Rapidement, l’Etat de Californie commence à prendre conscience de ce qui se trame sur son territoire. La branche régio-étatique du congrès lance une opération « mains propres » de grande envergure, destinée à nettoyer cette nouvelle mafia. Des incidents armés éclatent. L’OEO diffuse sur son canal la version de faits qui sera démentie par l’OCS. D’influents lobbyistes chinois expliqueront que les Américains de souche chassent et déciment des milliers de clandestins mexicains pour tenter de renverser le rapport de force démographique. Des images circuleront en boucle et la communauté internationale sera bouleversée. De gigantesques manifestations ont lieu dans tous les pays contre le fascisme américain et le « pogrom » en cours de la pauvre minorité mexicaine.

On entendra que la Californie était mexicaine depuis toujours et que ce n’est que depuis 1847 que les Américains ont volé cette terre à leurs propriétaires. On « ré-apprendra » que les racines des Mexicains remontent aux Olmèques, 1 300 ans avant le Christ, soit à peu près à la même époque où, en Europe, les Illyriens s’installaient dans l’actuelle Albanie.

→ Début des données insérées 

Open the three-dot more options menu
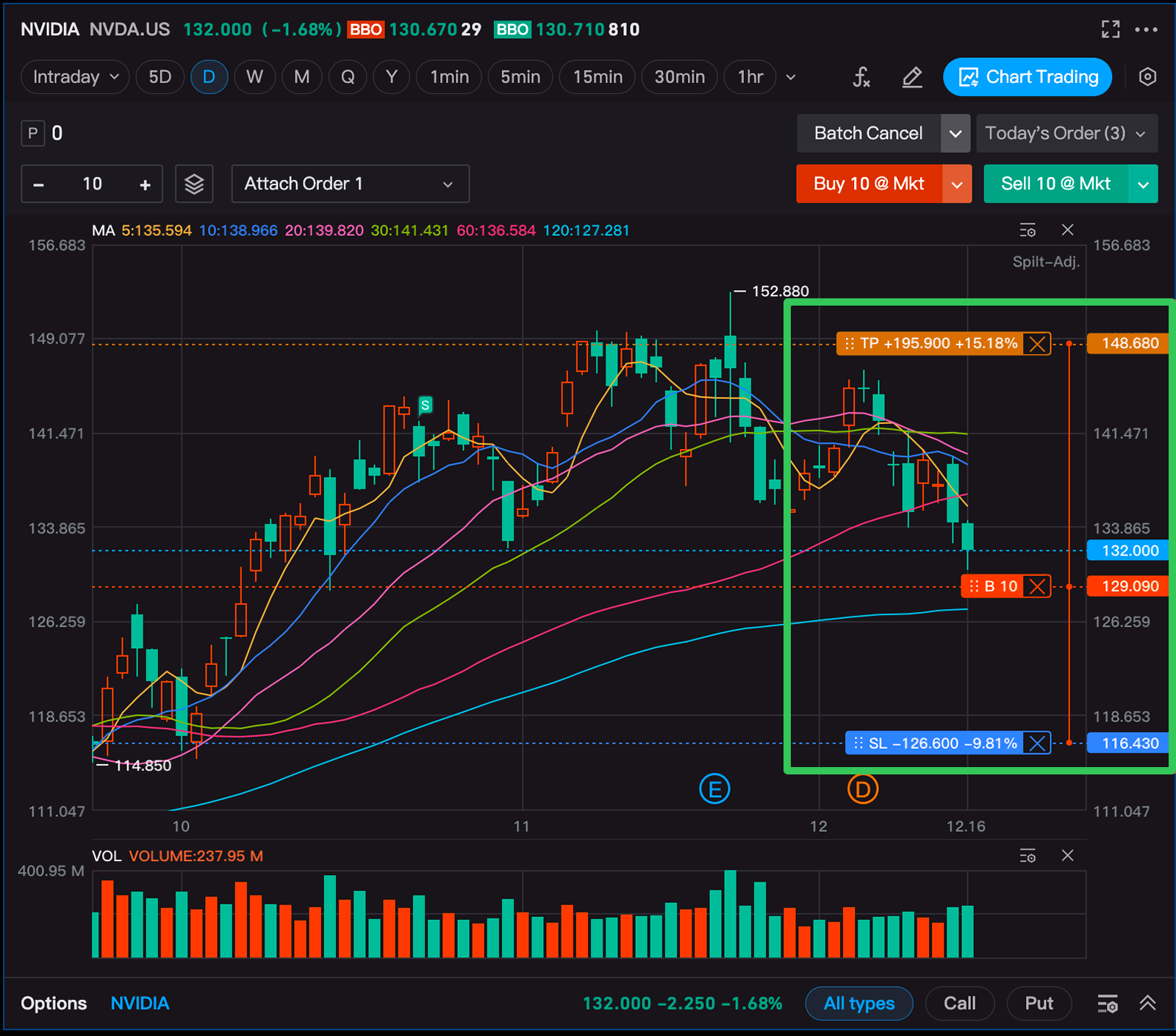The width and height of the screenshot is (1176, 1036). click(x=1146, y=29)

En 2026, la Californie étant soumise à des troubles massifs, la communauté mexi-hispanique élit son propre corps politique. Un journal mexicain demandera l’indépendance de la Mexicalifornie. Le président de la Fédération hexagonale (l’ancienne France) de l’époque, Necmettin Toparu (un gagaouze nommé par les 19 cultes religieux de l’Hexagone) affirmera : « L’indépendance du Mexicalifornie est inéluctable ! Les Mexicains et les Américains de souche ne veulent plus vivre ensemble, c’est comme ça et c’est tout. La Californie n’existe plus, de même que l’Union soviétique ! »

Ce fut cette même semaine que la Chine intervint militairement en Californie. Au début de l’automne 2026. Une campagne militaire « courte, ciblée et humanitaire » selon le gouvernement chinois et l’état-major de l’OCS. Les bombardements ne devaient durer que trois jours, selon le haut commandement de l’OCS, ils se prolongèrent en fait soixante-dix-huit jours.

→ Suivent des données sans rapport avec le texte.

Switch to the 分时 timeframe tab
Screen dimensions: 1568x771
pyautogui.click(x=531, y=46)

Ce fut la fin de l’Amérique. La « Californie » fut occupée par une troupe de paix de l’OCS, sino-indienne. Les Américains de souche et de nombreuses minorités furent contraints d’abandonner leur territoire et de migrer au Nord, vers la frontière avec l’Oregon, victimes de pogroms d’une intensité et d’une violence considérable.
Au début de l’année 2027, l’Amérique n’existait plus. Contre la volonté de la grande majorité des Américains de souche, mais également des minorités non mexicaines, début 2028, les premières élections eurent lieu, marquées par des faits-divers étranges, elles consacrèrent le chef charismatique de l’ALM, qui prit le titre de procureur de la région. Lorsque le premier recensement de population eut lieu le 1er janvier 2029, les non-Mexicains ne représentaient plus que 12 % de la population, coincés dans le nord d’un Etat dont la langue officielle, la seule tolérée est devenue l’espagnol.

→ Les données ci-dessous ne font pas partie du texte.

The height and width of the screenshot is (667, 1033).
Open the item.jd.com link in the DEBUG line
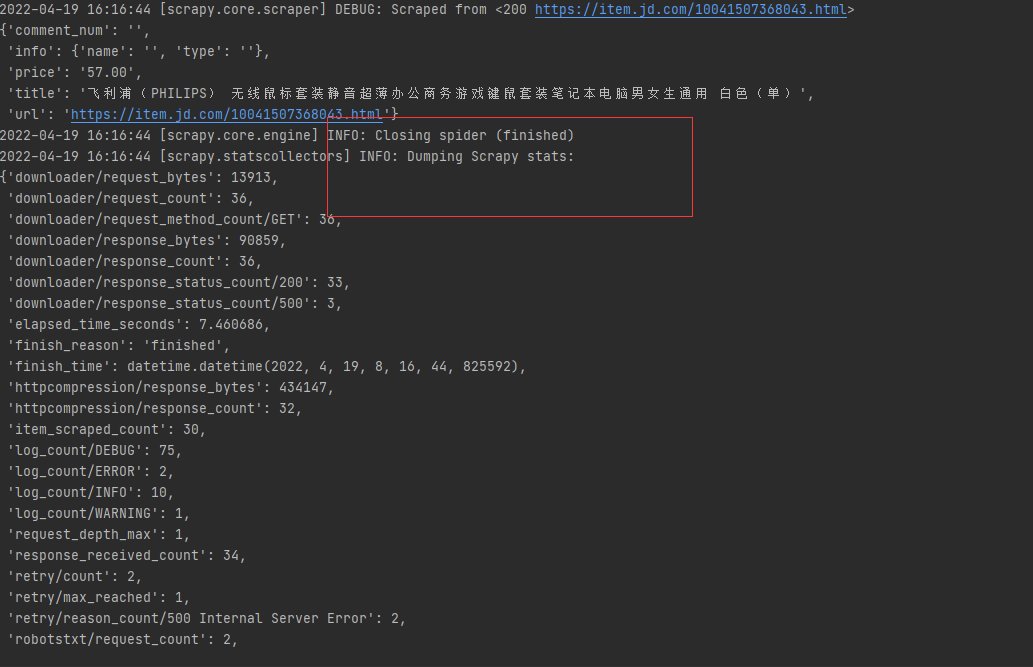(x=690, y=10)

En 2030, on apprit que le « procureur » fraîchement élu était mêlé à un gigantesque trafic d’organes humains vers l’Amérique centrale, mais l’enquête fut close rapidement par la Cour chinoise de justice globale,

Fin des données…

 Cette fable n’est en aucun cas le fruit d’une quelconque animosité de l’auteur à l’égard de la communauté mexicaine ou de la Chine, bien au contraire, le Mexique étant à ce jour un des nombreux États à ne pas avoir reconnu l’indépendance du Kosovo et la Chine à s’y être opposée.